> _Task to carry out_
Among the lines of the data below, count those that hold the word "legend". Answer with the number alone.

Provided entries START

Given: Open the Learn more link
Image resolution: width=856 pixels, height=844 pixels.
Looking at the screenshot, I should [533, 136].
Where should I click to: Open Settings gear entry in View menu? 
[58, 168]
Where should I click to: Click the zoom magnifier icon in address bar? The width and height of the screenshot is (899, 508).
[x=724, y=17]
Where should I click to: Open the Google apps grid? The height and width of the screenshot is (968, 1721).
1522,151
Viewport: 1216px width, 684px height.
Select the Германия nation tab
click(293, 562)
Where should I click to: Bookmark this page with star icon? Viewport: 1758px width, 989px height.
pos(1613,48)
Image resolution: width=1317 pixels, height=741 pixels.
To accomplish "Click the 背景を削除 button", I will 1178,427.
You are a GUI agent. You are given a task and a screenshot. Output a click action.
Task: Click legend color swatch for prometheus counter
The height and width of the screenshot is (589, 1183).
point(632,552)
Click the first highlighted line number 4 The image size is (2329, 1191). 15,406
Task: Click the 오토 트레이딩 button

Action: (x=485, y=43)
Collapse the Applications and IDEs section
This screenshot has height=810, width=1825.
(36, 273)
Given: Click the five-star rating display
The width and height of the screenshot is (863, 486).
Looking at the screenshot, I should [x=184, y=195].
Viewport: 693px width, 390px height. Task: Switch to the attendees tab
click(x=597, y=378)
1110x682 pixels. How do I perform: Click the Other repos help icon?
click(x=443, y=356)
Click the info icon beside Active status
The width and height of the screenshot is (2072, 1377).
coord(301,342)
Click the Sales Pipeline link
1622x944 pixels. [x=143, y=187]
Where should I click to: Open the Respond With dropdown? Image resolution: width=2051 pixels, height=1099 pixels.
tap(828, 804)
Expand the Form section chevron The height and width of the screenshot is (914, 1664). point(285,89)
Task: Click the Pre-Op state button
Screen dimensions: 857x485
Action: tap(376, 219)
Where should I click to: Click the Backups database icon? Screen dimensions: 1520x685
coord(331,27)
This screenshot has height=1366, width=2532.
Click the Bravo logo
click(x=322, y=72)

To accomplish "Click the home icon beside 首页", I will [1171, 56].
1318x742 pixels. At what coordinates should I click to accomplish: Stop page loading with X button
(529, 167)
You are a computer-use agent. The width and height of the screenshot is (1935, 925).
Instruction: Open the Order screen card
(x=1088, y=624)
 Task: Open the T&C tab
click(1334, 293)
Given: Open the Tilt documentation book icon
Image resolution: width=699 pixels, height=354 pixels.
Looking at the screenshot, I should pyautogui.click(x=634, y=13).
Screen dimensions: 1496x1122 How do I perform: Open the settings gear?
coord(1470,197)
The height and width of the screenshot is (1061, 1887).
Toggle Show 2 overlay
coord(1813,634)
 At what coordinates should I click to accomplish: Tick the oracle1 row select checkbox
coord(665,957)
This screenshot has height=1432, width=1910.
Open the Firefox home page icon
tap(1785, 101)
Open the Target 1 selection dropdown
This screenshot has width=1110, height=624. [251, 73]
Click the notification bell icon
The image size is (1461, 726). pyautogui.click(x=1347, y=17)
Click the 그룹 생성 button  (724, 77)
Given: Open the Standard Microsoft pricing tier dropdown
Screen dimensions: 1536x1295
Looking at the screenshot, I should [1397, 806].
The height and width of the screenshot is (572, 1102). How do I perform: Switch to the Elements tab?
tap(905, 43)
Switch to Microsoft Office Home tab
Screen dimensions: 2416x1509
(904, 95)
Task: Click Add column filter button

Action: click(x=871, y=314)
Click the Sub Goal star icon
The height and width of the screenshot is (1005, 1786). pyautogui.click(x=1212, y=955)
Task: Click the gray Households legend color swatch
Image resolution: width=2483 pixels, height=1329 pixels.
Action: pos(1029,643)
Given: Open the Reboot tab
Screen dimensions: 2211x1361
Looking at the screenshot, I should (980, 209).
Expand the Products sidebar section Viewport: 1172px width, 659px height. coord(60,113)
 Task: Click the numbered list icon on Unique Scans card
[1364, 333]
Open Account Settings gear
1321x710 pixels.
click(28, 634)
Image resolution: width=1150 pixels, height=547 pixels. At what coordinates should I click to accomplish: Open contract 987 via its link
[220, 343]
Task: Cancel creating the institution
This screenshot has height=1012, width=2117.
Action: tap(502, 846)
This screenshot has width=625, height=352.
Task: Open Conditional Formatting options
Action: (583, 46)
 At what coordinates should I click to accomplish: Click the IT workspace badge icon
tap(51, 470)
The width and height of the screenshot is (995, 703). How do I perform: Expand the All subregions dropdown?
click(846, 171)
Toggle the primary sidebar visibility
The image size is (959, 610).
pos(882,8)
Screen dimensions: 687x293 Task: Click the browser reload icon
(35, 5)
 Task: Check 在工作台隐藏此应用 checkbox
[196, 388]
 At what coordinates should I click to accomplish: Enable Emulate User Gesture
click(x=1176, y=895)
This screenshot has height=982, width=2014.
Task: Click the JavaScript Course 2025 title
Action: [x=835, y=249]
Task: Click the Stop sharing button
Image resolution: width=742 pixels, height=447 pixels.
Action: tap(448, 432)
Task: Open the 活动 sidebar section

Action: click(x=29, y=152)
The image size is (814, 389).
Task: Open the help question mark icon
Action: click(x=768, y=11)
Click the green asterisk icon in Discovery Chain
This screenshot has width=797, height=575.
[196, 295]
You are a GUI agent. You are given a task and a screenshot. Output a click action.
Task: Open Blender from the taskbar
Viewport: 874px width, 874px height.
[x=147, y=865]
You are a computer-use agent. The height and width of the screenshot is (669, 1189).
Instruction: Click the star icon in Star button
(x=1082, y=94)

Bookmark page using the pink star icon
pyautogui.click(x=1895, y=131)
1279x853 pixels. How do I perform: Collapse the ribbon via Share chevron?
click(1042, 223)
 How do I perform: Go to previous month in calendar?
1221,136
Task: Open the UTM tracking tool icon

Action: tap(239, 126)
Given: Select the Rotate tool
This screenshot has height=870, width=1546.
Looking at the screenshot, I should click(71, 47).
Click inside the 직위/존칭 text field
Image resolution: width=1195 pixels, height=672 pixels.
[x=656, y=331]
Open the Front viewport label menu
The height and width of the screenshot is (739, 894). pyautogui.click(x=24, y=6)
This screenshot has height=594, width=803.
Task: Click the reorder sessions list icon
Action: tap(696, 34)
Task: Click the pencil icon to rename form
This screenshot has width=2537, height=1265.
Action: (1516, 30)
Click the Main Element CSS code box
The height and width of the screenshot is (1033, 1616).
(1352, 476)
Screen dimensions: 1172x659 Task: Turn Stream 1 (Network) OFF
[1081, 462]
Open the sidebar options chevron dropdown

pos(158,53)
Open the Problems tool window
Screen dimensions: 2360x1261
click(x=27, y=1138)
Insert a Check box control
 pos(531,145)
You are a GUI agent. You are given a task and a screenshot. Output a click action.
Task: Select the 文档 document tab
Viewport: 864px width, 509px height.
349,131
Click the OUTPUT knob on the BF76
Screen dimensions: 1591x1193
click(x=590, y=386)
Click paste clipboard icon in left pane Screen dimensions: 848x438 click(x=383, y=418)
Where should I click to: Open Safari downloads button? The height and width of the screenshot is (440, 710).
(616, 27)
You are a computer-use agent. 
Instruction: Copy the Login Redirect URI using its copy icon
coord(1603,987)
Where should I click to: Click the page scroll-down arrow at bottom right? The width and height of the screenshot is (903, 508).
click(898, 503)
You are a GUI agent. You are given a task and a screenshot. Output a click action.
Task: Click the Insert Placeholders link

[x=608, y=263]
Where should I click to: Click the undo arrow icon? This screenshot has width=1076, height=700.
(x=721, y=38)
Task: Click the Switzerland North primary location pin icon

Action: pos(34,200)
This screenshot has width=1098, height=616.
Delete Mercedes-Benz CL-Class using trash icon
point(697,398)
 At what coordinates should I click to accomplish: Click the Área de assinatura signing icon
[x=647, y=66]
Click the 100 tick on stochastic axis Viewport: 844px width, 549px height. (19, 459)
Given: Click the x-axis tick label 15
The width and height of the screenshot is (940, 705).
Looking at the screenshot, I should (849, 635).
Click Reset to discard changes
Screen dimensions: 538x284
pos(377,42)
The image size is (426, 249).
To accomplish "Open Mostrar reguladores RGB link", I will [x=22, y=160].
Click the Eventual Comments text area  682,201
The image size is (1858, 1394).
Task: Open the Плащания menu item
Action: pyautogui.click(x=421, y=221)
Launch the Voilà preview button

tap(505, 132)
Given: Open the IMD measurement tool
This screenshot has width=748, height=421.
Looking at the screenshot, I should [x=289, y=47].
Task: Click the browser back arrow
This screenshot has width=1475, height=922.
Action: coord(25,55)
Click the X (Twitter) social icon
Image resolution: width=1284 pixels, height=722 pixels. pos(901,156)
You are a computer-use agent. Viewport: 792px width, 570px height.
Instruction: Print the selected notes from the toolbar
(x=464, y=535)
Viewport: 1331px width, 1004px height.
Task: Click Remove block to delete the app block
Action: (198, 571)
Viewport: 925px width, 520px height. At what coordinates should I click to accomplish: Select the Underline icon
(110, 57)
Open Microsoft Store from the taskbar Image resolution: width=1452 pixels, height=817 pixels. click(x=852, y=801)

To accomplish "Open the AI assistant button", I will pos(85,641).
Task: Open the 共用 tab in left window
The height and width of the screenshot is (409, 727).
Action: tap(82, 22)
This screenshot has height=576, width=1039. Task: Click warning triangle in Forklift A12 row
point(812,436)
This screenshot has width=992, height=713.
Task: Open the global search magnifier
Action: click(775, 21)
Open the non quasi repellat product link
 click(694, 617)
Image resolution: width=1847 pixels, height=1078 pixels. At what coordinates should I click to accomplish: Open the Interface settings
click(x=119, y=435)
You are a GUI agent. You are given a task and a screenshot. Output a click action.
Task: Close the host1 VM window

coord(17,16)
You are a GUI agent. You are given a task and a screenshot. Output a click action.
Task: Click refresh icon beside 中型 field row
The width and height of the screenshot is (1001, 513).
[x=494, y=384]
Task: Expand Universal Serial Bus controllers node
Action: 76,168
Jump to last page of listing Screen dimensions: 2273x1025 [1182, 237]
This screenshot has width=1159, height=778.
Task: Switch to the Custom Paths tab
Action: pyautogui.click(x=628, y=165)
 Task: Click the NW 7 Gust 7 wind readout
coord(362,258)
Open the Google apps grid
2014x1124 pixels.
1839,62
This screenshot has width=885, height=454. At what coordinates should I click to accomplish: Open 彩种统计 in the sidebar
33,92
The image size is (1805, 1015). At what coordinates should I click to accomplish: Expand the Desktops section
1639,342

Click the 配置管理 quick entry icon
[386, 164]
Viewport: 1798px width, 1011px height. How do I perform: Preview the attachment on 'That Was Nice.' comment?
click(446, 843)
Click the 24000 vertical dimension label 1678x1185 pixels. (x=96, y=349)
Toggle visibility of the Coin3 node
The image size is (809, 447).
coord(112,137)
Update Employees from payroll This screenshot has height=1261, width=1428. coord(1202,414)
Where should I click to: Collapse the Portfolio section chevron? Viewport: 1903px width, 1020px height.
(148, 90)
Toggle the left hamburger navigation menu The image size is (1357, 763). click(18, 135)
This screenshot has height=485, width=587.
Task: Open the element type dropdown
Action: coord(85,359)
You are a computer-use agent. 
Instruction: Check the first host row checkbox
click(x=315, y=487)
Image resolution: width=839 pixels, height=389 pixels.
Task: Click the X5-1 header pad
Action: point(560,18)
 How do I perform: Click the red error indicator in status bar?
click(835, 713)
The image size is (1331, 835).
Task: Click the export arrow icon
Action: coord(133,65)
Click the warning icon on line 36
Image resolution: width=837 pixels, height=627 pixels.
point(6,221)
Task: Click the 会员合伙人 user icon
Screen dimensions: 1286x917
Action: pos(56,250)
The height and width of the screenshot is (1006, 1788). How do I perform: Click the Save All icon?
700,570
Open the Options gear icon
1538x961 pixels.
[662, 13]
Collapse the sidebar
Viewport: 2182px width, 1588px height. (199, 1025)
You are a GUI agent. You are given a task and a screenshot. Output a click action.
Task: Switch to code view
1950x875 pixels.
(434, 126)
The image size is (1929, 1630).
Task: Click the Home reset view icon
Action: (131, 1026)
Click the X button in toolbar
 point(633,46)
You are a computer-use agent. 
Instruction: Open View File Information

Provided entries END

> _Output of the task_
2